Après avoir couvert dans les dernières semaines les films Perfect Blue et Tokyo Godfathers du réalisateur japonais Satoshi Kon, nous poursuivons notre revue de sa filmographique avec ce qui s’avèrera être son dernier film, Paprika. Produit par Madhouse, le film est un thriller psychologique dans lequel des scientifiques chercheront à retrouver les voleurs de leur invention, le DC mini, qui permet à son utilisateur de voyager dans les rêves d’autrui. Sorti en 2006, le film n’est pas sans rappelé un certain blockbuster hollywoodien, Inception, sorti 4 ans plus tard, en 2010.
Voyage dans les rêves
Le film tourne autour de cette invention, le DC mini, qui permet de voyager dans les rêves, les filmer, et essentiellement, les visionner comme on le fait avec un film. Inventée dans un but de traitement et de thérapie, la machine se retrouve compromise lorsque des prototypes sont dérobés du laboratoire où ils ont été conçus. Les trois scientifiques responsables du projet, accompagnés par le commissaire de police, mettent alors tout en œuvre pour les retrouver avant qu’un incident grave ne se produise. Car bien au-delà de permettre de voyager dans les rêves, le DC mini peut également influencer sur l’inconscient des gens, même éveillés…

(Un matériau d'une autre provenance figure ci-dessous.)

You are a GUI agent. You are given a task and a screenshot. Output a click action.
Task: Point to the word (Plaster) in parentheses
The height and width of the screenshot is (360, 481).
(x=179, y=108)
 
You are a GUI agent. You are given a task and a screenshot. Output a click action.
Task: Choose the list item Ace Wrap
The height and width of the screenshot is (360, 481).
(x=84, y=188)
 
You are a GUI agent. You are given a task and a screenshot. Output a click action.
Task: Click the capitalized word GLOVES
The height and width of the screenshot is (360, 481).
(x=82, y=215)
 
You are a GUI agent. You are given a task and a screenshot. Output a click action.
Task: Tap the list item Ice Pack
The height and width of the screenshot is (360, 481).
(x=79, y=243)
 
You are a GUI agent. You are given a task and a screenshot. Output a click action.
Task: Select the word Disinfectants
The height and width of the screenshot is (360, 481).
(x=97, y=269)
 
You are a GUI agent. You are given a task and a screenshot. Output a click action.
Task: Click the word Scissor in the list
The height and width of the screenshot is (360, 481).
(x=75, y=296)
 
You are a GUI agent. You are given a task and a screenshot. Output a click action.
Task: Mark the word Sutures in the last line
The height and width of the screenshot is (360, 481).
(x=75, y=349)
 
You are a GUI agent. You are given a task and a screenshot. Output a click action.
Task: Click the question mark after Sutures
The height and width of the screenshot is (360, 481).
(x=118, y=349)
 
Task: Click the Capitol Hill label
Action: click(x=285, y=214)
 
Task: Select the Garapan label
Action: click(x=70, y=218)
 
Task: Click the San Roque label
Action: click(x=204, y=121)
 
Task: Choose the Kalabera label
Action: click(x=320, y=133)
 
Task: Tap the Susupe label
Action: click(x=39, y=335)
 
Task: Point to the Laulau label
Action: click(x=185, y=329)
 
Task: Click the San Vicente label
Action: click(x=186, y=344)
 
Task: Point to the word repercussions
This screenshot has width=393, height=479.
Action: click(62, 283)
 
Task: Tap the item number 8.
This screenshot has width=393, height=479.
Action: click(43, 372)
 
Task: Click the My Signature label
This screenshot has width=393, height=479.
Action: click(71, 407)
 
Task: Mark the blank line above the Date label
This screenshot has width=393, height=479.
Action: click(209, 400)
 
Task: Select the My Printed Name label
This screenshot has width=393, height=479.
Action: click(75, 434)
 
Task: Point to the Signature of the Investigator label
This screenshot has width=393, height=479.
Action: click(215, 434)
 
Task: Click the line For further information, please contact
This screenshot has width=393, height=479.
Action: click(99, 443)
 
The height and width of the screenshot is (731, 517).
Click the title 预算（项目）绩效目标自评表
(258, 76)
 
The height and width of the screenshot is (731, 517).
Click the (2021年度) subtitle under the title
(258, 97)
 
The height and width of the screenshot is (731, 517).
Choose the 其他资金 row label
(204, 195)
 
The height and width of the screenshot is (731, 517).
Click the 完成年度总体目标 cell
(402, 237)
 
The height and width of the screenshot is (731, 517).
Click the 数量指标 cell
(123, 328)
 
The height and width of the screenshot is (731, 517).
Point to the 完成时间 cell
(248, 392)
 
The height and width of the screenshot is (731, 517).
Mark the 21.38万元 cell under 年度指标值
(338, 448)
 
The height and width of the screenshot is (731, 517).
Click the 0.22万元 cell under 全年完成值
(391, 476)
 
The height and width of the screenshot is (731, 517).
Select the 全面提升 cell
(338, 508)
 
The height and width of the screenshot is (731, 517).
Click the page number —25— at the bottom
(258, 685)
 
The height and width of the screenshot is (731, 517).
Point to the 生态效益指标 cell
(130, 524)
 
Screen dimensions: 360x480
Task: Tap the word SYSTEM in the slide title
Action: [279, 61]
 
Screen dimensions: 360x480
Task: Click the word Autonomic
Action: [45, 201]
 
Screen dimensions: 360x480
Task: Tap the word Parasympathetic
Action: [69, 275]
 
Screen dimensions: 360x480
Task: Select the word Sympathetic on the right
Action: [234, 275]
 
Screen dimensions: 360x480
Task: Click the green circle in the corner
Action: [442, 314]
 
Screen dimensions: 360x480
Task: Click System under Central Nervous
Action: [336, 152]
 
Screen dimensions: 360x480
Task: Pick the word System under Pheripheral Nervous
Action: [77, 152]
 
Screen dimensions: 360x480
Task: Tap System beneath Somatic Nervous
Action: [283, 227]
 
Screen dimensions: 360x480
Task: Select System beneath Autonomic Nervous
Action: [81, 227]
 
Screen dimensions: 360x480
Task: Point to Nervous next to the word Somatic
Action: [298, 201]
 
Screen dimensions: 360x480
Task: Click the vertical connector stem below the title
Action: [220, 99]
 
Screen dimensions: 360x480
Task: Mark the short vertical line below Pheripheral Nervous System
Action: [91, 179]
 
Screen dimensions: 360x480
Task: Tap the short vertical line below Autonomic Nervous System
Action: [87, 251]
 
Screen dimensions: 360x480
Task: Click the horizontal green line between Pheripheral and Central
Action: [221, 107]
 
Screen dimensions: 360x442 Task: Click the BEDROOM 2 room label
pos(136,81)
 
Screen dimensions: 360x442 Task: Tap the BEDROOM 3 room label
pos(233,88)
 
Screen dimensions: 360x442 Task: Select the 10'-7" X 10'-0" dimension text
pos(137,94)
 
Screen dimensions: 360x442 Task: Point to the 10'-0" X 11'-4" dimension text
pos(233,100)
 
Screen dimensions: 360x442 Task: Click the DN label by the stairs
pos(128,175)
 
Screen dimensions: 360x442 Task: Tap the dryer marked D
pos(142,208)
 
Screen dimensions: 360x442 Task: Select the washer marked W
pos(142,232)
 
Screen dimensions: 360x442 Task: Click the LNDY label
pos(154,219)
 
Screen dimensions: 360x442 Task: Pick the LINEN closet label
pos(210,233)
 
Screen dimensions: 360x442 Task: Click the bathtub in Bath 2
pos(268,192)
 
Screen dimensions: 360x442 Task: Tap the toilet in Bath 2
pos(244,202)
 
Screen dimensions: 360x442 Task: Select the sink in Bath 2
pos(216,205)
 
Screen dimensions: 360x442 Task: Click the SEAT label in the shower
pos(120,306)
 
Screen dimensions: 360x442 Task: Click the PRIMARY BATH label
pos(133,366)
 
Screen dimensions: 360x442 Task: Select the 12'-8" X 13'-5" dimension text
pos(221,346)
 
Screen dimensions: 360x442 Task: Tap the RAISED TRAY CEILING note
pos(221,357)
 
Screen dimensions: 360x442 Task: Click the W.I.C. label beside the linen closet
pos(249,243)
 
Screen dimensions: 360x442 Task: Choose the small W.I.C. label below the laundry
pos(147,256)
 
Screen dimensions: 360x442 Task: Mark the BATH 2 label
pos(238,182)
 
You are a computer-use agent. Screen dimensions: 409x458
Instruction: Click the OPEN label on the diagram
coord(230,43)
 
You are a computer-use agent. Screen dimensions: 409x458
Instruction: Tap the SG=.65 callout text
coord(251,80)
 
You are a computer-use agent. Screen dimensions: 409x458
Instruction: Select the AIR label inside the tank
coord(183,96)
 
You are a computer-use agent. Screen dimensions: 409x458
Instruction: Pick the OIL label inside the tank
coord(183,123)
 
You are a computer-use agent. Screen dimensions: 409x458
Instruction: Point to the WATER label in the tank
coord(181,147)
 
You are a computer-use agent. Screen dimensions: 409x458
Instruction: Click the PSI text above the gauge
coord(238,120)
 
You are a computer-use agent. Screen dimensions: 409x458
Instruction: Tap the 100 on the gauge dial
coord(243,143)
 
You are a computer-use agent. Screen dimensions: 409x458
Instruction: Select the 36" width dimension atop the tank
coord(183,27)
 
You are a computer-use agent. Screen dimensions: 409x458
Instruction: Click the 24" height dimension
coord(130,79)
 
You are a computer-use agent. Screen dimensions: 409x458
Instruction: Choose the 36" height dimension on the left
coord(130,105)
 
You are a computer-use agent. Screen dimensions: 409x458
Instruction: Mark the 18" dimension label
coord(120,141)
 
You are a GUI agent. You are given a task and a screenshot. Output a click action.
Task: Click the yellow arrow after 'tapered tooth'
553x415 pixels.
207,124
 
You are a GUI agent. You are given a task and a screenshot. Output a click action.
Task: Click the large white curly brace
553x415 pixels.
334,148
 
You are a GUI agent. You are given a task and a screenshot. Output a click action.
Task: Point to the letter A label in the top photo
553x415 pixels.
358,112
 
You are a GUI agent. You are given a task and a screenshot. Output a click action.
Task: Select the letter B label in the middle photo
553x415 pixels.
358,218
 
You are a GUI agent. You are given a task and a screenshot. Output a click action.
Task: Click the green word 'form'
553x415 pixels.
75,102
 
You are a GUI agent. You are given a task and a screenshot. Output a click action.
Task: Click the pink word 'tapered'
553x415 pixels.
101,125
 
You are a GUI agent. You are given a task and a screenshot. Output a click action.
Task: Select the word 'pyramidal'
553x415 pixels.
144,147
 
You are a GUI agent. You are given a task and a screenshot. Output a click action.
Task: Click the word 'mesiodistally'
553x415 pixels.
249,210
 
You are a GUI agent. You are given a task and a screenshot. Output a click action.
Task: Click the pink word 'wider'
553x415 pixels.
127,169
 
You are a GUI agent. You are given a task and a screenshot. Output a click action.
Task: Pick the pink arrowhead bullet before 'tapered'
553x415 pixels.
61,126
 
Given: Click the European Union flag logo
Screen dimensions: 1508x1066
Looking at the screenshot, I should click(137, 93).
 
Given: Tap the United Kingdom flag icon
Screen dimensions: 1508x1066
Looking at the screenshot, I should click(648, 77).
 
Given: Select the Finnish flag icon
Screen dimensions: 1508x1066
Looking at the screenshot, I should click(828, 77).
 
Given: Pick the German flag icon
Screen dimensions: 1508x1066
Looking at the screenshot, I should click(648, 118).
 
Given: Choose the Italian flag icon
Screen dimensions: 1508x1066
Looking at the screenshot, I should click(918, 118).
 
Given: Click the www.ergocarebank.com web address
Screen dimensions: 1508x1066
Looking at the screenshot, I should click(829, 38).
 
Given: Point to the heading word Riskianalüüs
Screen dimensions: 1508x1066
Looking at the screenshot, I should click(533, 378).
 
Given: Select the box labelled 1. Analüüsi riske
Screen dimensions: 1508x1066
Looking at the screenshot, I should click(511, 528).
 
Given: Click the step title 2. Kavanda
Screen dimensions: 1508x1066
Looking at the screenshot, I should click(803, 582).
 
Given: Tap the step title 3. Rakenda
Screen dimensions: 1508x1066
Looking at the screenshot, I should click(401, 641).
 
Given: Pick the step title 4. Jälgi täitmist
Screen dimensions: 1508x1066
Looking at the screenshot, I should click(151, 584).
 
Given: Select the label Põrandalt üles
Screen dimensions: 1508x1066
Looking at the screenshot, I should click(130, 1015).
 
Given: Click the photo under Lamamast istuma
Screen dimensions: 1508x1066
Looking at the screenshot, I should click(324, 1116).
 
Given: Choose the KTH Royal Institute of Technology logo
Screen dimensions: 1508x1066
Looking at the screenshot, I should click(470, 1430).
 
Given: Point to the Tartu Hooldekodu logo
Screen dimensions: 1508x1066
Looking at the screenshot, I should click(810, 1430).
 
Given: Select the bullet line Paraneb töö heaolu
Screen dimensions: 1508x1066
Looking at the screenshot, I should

On ne vous prend pas par la main
Paprika est complexe, c’est le moins qu’on puisse dire. Satoshi Kon ne vous prend pas par la main. Alors qu’un autre film aurait pris le temps de vous expliquer en détails le fonctionnement de la machine et les conséquences de son utilisation, Paprika vous laisse déduire le tout par vous même. Pas de scènes d’exposition qui viennent briser le rythme (à défaut de clarifier le film). Paprika, c’est un saut dans le vide où la meilleure chose à faire est de se laisser porter par le flot jusqu’à ce que tout s’éclaire, même si ça peut prendre plus d’une écoute.

Mémorable
Visuellement, le film est splendide. L’animation est superbe et certains plans de caméras seront immédiatement imprimés à vos souvenirs pour très longtemps. D’ailleurs, les comparaisons avec Inception ne se limitent pas aux thématiques. Certains plans semblent presque copiés d’un film à l’autre. Je pense notamment à la scène dans le corridor ou encore la scène avec le miroir géant. Si l’œuvre de Satoshi Kon a largement été référencée dans plusieurs films américains depuis le temps, dans ce cas-ci, c’est particulièrement frappant.

Un spectacle bien écrit
Ceci dit, le film a un style bien à lui; un style qui pourrait bien vous donner le tournis avant d’arriver à la fin des 90 minutes. Si le début du film pose les bases de sa proposition, la fin passe en deuxième vitesse, avec une collision entre rêves et réalité qui vous laissera constamment dans le doute sur ce qui est vrai et ce qui ne l’est pas. Une fin haute en couleurs qui vient mettre un point d’honneur à tout un spectacle. Ceci dit, ne prenez pas Paprika pour un simple divertissement. Le film est très bien écrit, et ses personnages sont terriblement crédibles, malgré un scénario qui pousse un peu la note par moment.

Conclusion
Paprika est un film à voir assurément, même s’il ne parvient pas à égaler la quasi perfection de Perfect Blue. Le film vous tiendra en haleine du début à la fin, jusqu’à une conclusion qui risque de laisser songeur. Quoiqu’il en soit, ne passez pas à côté de ce petit bijou.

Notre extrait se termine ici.